Please set down all of the data below verbatim.

SUPPLIED DATA: Begin

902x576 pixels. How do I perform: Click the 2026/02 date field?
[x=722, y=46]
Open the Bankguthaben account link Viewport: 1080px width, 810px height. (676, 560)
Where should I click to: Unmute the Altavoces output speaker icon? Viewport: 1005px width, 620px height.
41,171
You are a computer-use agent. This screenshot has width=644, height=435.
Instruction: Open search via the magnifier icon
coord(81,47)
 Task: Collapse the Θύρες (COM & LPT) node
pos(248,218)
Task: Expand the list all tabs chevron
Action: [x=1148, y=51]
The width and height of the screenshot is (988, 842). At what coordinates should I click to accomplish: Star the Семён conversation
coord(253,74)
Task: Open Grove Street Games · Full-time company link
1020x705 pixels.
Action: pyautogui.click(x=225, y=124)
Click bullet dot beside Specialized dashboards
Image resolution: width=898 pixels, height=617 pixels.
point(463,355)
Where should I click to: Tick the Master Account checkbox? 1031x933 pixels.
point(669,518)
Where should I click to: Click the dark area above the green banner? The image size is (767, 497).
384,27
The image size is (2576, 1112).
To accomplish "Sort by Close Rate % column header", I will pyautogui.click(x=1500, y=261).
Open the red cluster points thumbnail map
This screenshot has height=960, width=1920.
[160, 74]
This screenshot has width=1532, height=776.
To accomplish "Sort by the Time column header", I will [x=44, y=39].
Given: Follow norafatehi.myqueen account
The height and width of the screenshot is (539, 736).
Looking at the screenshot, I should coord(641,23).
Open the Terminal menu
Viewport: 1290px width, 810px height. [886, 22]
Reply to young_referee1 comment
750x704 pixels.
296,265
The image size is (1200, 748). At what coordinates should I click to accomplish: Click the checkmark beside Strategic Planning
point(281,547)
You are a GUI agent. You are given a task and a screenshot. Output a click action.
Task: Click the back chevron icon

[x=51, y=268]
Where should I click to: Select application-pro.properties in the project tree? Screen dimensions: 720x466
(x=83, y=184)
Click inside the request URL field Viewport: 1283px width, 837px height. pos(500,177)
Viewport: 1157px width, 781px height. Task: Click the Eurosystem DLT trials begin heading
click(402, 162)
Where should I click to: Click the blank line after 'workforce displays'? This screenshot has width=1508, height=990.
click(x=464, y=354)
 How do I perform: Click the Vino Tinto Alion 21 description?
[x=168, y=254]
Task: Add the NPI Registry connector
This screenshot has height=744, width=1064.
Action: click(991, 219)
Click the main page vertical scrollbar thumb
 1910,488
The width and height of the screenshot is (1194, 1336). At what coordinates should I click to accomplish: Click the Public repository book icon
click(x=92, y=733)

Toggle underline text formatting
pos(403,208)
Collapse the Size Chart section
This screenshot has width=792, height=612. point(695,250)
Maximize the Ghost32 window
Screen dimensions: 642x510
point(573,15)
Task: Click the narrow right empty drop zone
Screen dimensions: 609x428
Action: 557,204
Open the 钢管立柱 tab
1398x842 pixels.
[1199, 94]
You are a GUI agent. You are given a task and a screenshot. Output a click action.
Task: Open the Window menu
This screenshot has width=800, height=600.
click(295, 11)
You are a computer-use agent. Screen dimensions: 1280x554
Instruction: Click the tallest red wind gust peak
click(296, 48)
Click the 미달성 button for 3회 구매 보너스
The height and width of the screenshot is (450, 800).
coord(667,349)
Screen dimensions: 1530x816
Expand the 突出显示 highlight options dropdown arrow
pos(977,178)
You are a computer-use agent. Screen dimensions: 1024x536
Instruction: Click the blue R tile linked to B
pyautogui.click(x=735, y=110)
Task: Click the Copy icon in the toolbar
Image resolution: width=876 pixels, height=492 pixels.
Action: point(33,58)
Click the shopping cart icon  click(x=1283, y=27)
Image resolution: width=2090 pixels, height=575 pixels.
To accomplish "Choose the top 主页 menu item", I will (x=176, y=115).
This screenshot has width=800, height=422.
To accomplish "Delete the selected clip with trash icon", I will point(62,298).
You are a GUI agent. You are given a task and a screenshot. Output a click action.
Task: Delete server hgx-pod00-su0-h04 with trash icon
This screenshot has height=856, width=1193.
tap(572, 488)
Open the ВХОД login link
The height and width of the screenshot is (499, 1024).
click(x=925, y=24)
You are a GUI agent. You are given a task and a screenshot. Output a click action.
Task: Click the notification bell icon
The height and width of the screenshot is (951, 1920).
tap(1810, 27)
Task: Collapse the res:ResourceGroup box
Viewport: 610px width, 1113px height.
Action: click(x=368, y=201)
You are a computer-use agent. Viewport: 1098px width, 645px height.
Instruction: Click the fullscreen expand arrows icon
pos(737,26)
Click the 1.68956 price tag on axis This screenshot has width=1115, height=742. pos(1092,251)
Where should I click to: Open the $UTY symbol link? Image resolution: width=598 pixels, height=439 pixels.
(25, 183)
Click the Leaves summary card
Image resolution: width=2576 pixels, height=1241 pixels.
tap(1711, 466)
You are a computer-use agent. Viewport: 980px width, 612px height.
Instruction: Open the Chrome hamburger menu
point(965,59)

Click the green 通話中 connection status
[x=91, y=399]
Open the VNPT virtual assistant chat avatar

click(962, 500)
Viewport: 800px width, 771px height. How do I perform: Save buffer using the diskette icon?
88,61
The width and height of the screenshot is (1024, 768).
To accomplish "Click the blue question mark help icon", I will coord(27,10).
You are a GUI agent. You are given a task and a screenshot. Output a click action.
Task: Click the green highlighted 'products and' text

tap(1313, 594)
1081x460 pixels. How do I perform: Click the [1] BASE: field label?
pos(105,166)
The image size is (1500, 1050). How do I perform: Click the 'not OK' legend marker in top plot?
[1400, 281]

SUPPLIED DATA: End

§ **RESPONSE**:
902x576 pixels. How do I perform: Click the 2026/02 date field?
[x=722, y=46]
Open the Bankguthaben account link Viewport: 1080px width, 810px height. (676, 560)
Where should I click to: Unmute the Altavoces output speaker icon? Viewport: 1005px width, 620px height.
41,171
You are a computer-use agent. This screenshot has width=644, height=435.
Instruction: Open search via the magnifier icon
coord(81,47)
 Task: Collapse the Θύρες (COM & LPT) node
pos(248,218)
Task: Expand the list all tabs chevron
Action: [x=1148, y=51]
The width and height of the screenshot is (988, 842). At what coordinates should I click to accomplish: Star the Семён conversation
coord(253,74)
Task: Open Grove Street Games · Full-time company link
1020x705 pixels.
Action: pyautogui.click(x=225, y=124)
Click bullet dot beside Specialized dashboards
Image resolution: width=898 pixels, height=617 pixels.
point(463,355)
Where should I click to: Tick the Master Account checkbox? 1031x933 pixels.
point(669,518)
Where should I click to: Click the dark area above the green banner? The image size is (767, 497).
384,27
The image size is (2576, 1112).
To accomplish "Sort by Close Rate % column header", I will pyautogui.click(x=1500, y=261).
Open the red cluster points thumbnail map
This screenshot has height=960, width=1920.
[160, 74]
This screenshot has width=1532, height=776.
To accomplish "Sort by the Time column header", I will [x=44, y=39].
Given: Follow norafatehi.myqueen account
The height and width of the screenshot is (539, 736).
Looking at the screenshot, I should coord(641,23).
Open the Terminal menu
Viewport: 1290px width, 810px height. [886, 22]
Reply to young_referee1 comment
750x704 pixels.
296,265
The image size is (1200, 748). At what coordinates should I click to accomplish: Click the checkmark beside Strategic Planning
point(281,547)
You are a GUI agent. You are given a task and a screenshot. Output a click action.
Task: Click the back chevron icon

[x=51, y=268]
Where should I click to: Select application-pro.properties in the project tree? Screen dimensions: 720x466
(x=83, y=184)
Click inside the request URL field Viewport: 1283px width, 837px height. pos(500,177)
Viewport: 1157px width, 781px height. Task: Click the Eurosystem DLT trials begin heading
click(402, 162)
Where should I click to: Click the blank line after 'workforce displays'? This screenshot has width=1508, height=990.
click(x=464, y=354)
 How do I perform: Click the Vino Tinto Alion 21 description?
[x=168, y=254]
Task: Add the NPI Registry connector
This screenshot has height=744, width=1064.
Action: click(991, 219)
Click the main page vertical scrollbar thumb
 1910,488
The width and height of the screenshot is (1194, 1336). At what coordinates should I click to accomplish: Click the Public repository book icon
click(x=92, y=733)

Toggle underline text formatting
pos(403,208)
Collapse the Size Chart section
This screenshot has width=792, height=612. point(695,250)
Maximize the Ghost32 window
Screen dimensions: 642x510
point(573,15)
Task: Click the narrow right empty drop zone
Screen dimensions: 609x428
Action: 557,204
Open the 钢管立柱 tab
1398x842 pixels.
[1199, 94]
You are a GUI agent. You are given a task and a screenshot. Output a click action.
Task: Open the Window menu
This screenshot has width=800, height=600.
click(295, 11)
You are a computer-use agent. Screen dimensions: 1280x554
Instruction: Click the tallest red wind gust peak
click(296, 48)
Click the 미달성 button for 3회 구매 보너스
The height and width of the screenshot is (450, 800).
coord(667,349)
Screen dimensions: 1530x816
Expand the 突出显示 highlight options dropdown arrow
pos(977,178)
You are a computer-use agent. Screen dimensions: 1024x536
Instruction: Click the blue R tile linked to B
pyautogui.click(x=735, y=110)
Task: Click the Copy icon in the toolbar
Image resolution: width=876 pixels, height=492 pixels.
Action: point(33,58)
Click the shopping cart icon  click(x=1283, y=27)
Image resolution: width=2090 pixels, height=575 pixels.
To accomplish "Choose the top 主页 menu item", I will (x=176, y=115).
This screenshot has width=800, height=422.
To accomplish "Delete the selected clip with trash icon", I will point(62,298).
You are a GUI agent. You are given a task and a screenshot. Output a click action.
Task: Delete server hgx-pod00-su0-h04 with trash icon
This screenshot has height=856, width=1193.
tap(572, 488)
Open the ВХОД login link
The height and width of the screenshot is (499, 1024).
click(x=925, y=24)
You are a GUI agent. You are given a task and a screenshot. Output a click action.
Task: Click the notification bell icon
The height and width of the screenshot is (951, 1920).
tap(1810, 27)
Task: Collapse the res:ResourceGroup box
Viewport: 610px width, 1113px height.
Action: click(x=368, y=201)
You are a computer-use agent. Viewport: 1098px width, 645px height.
Instruction: Click the fullscreen expand arrows icon
pos(737,26)
Click the 1.68956 price tag on axis This screenshot has width=1115, height=742. pos(1092,251)
Where should I click to: Open the $UTY symbol link? Image resolution: width=598 pixels, height=439 pixels.
(25, 183)
Click the Leaves summary card
Image resolution: width=2576 pixels, height=1241 pixels.
tap(1711, 466)
You are a computer-use agent. Viewport: 980px width, 612px height.
Instruction: Open the Chrome hamburger menu
point(965,59)

Click the green 通話中 connection status
[x=91, y=399]
Open the VNPT virtual assistant chat avatar

click(962, 500)
Viewport: 800px width, 771px height. How do I perform: Save buffer using the diskette icon?
88,61
The width and height of the screenshot is (1024, 768).
To accomplish "Click the blue question mark help icon", I will coord(27,10).
You are a GUI agent. You are given a task and a screenshot. Output a click action.
Task: Click the green highlighted 'products and' text

tap(1313, 594)
1081x460 pixels. How do I perform: Click the [1] BASE: field label?
pos(105,166)
The image size is (1500, 1050). How do I perform: Click the 'not OK' legend marker in top plot?
[1400, 281]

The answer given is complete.